# Fischer Race Skis LIQUIDATION



## bosshogg (May 19, 2008)

2006 Fischer RC4 Worldcup Race Skis for sale. Skied in nine races. Never seen a grind. Meticulously hand tuned and waxed.

Better than brand new. FIS legal.

1st pair:

2006 Fischer RC4 WORLDCUP GS (Giant Slalom)
w/ RACE PLATE

The top model in the race category. Equipped with World Cup technology this ski is the carving ski for winners. Features improved Frequency Tuning Technology FT Frame and new Race Plate. FR 17 Freeflex bindings deliver ultimate high-end performance.

RADIUS 16 m @175 cm
SIDECUT 112 – 66 – 97
LENGTH 183

Second Pair:

2006 Fischer RC4 WORLDCUP SL (Slalom)
w/ RACE PLATE

The professional slalom carving ski. Equipped with the real World Cup sidecut and innovative FT Frame; tomorrow’s slalom technology today.

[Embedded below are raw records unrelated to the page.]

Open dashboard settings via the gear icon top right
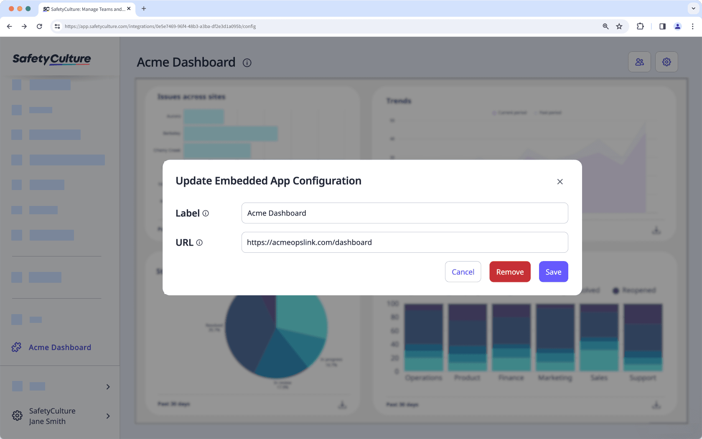702x439 pixels. [x=666, y=61]
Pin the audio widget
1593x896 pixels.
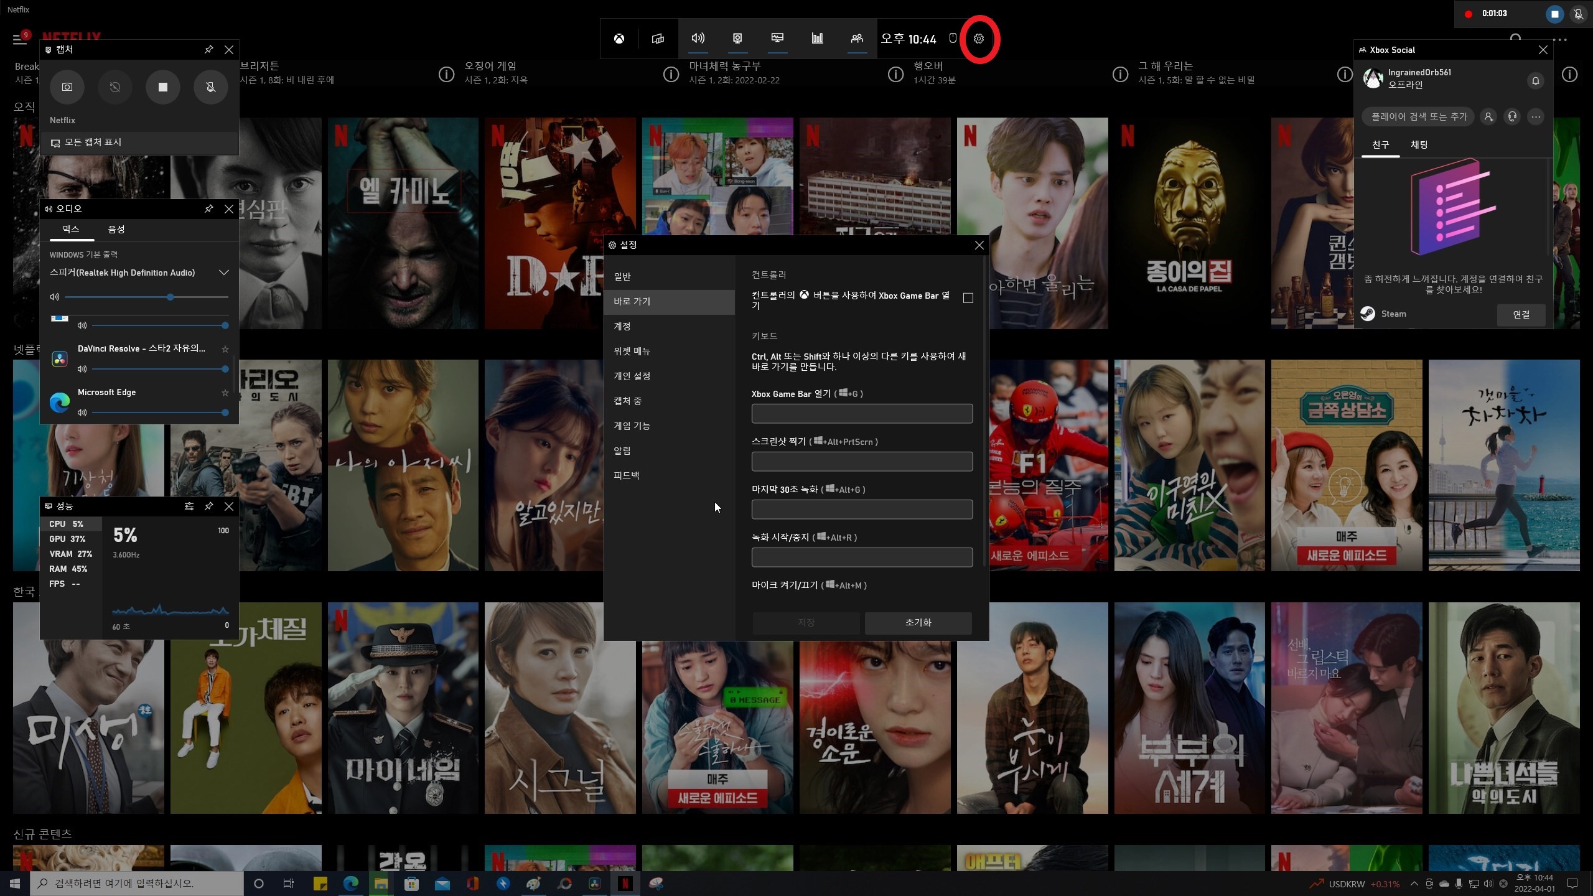208,208
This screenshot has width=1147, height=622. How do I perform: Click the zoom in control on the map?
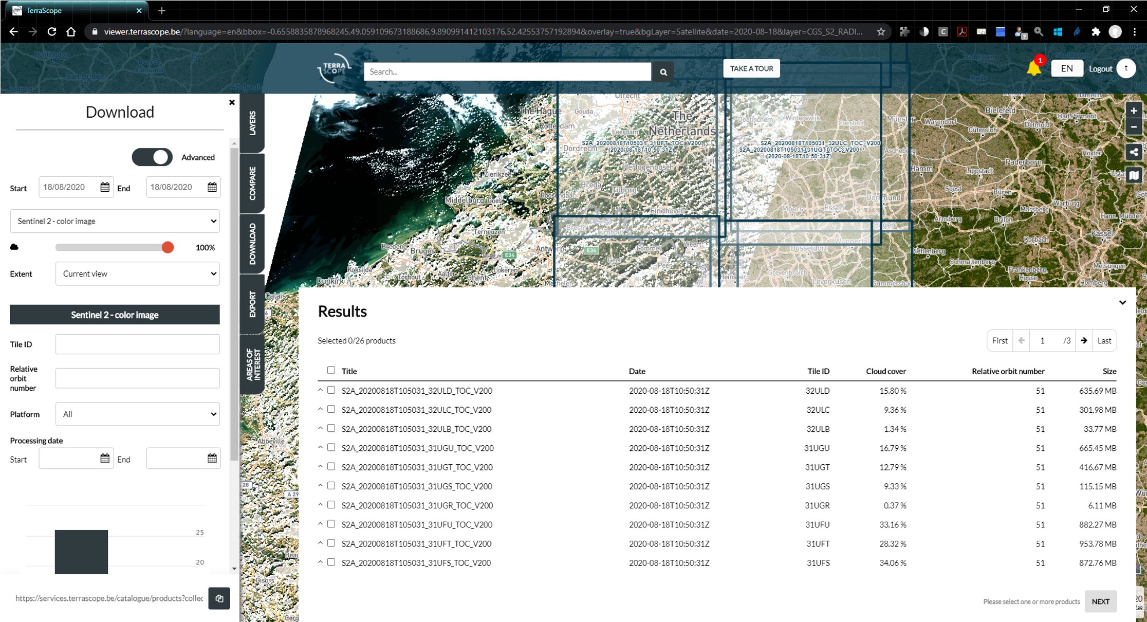1133,110
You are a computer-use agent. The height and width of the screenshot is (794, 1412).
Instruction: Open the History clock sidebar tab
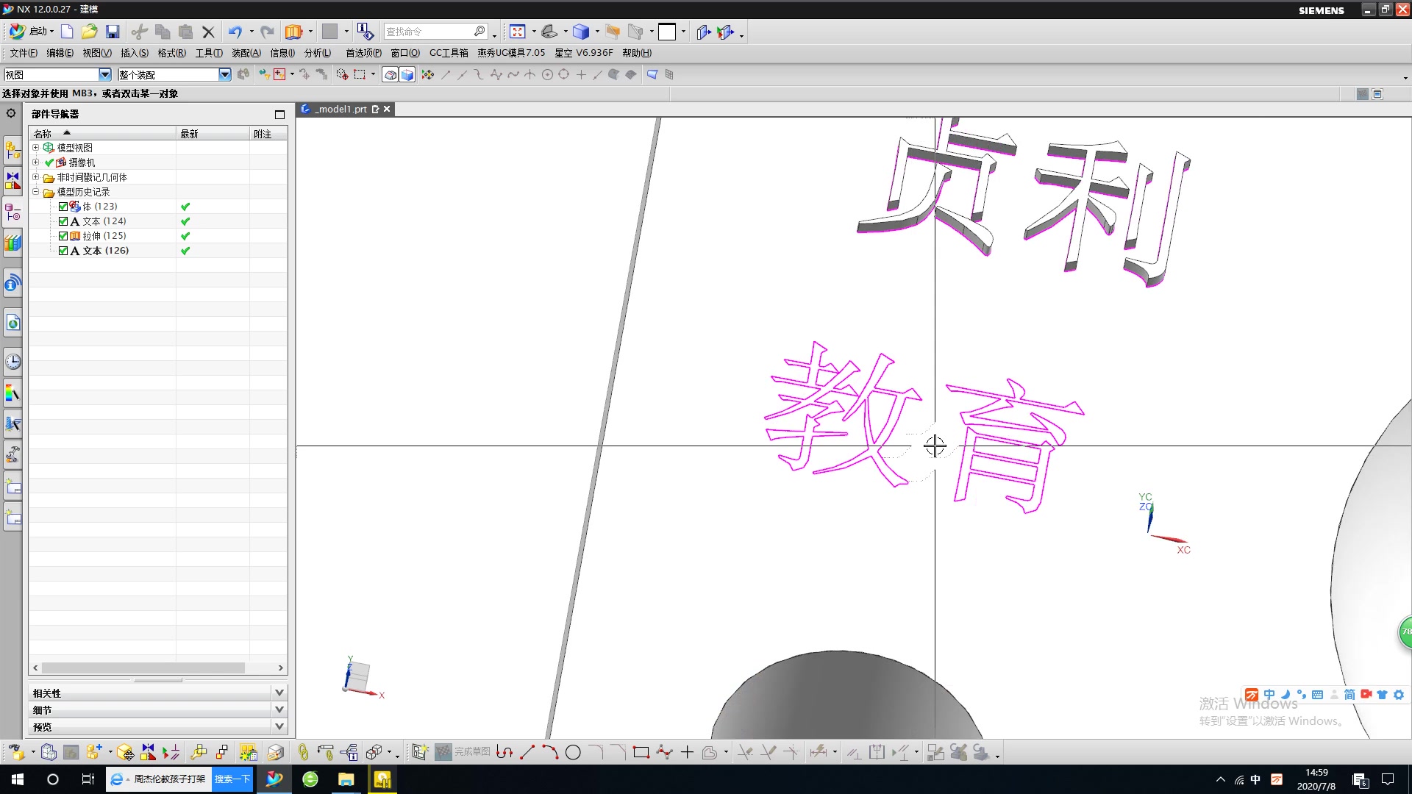coord(13,362)
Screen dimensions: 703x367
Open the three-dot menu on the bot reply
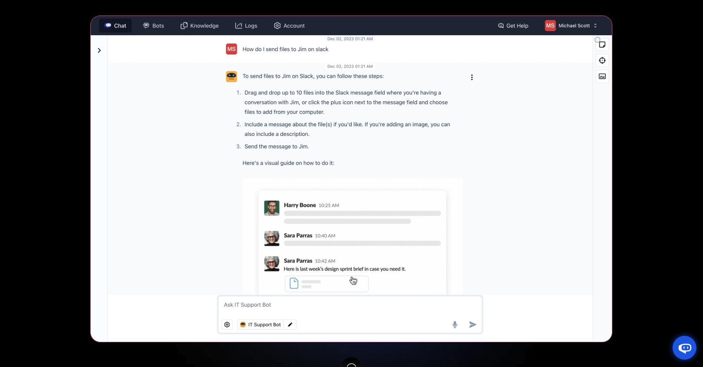(472, 77)
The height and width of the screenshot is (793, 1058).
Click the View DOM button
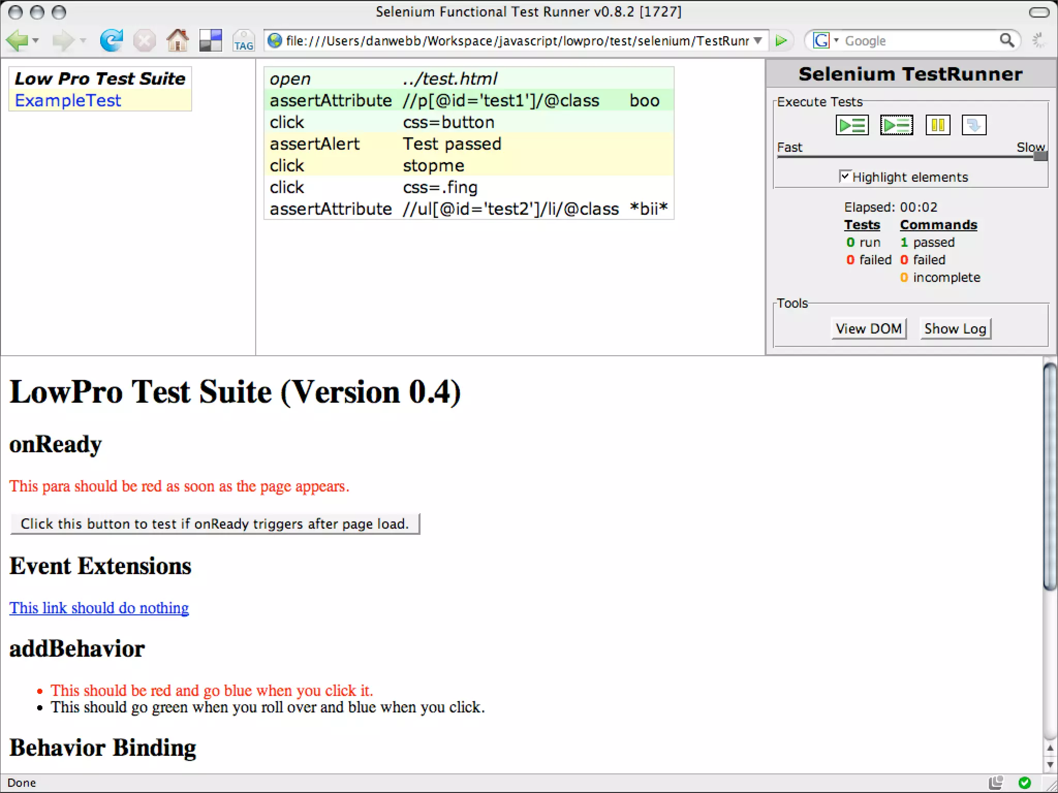[x=868, y=328]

Together with the new Race Plate, Frequency Tuning Technology FT Frame, and FR 17 Freeflex bindings, this ski is the backbone of a package that is designed to win.

RADIUS 12 m @ 165 cm
SIDECUT 118 – 66 – 99
LENGTH 166 cm


Big bucks new (God, I know), $600 for both. Email me (boss@bosshogg.biz) me for details.

Boss


----------



## bosshogg (Jun 3, 2008)

SOLD. Thanks!


----------